Vezirköprü ilçe merkezine yaklaşık 32 kilometre uzaklıktaki Alancık Mahallesi’nde 7 Mayıs 2019’da konutunun önünden kaybolan ve 20 gün sonra da konutuna yaklaşık 4 kilometre uzaklıkta bulunan kafatası ve kemik modüllerine yapılan DNA incelemesi ile öldüğü belirlenen 1,5 yaşındaki Ecrin Kurnaz ile ilgili savcılık soruşturması tamamlandı. 22 Haziran’da gözaltına alınan üvey babaanne Hacer Kurnaz ‘ihmali davranışla kasten adam öldürme’ cürmünden tutuklanarak cezaevine gönderildi. Üvey baba Deniz Kurnaz ile Hasan Solcan ve Mesut Yiğit ise ‘fuhşa teşvik etmek, yaptırmak, aracılık etmek yahut mekan temin etmek’ cürmünden tutuklandı. Ecrin Kurnaz’ın üvey amcası Ö.K. ile H.Ö. ise özgür bırakıldı.

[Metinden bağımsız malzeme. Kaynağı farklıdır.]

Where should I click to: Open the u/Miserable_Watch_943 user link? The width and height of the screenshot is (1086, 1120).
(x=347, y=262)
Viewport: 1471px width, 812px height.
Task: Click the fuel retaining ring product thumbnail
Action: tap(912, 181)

Ecrin Kurnaz’ın mevti ile ile soruşturma sırasında şüphelilerle ilgili delillerine ulaşılan ‘fuhşa teşvik’ kabahati kapsamındaki belgeler ayrıldı.
ÜVEY BABAANNE YARGILANACAK
Ecrin Kurnaz’ın mevti vukuatı ile ilgili ‘ihmali davranışla mümkün kastla insan öldürme’ kabahatinden tutuklu bulunan üvey babaanne Hacer Kurnaz ile ilgili hazırlanan iddianame, Vezirköprü Ağır Ceza Mahkemesi’nce kabul edildi. Hacer Kurnaz sözünde konutun önünde bulunan küçük evladı son olarak saat 15.00’te gördüğünü, içeri yemek yapmak için mutfağa gittiğinde yarım saat sonra Ecrin’e seslendiğini, lakin yanıt alamaması üzerine meskenin dışında küçük evladı bir mühlet aradığını, telefonu olmaması nedeniyle de kimseye haber veremediğini söyledi.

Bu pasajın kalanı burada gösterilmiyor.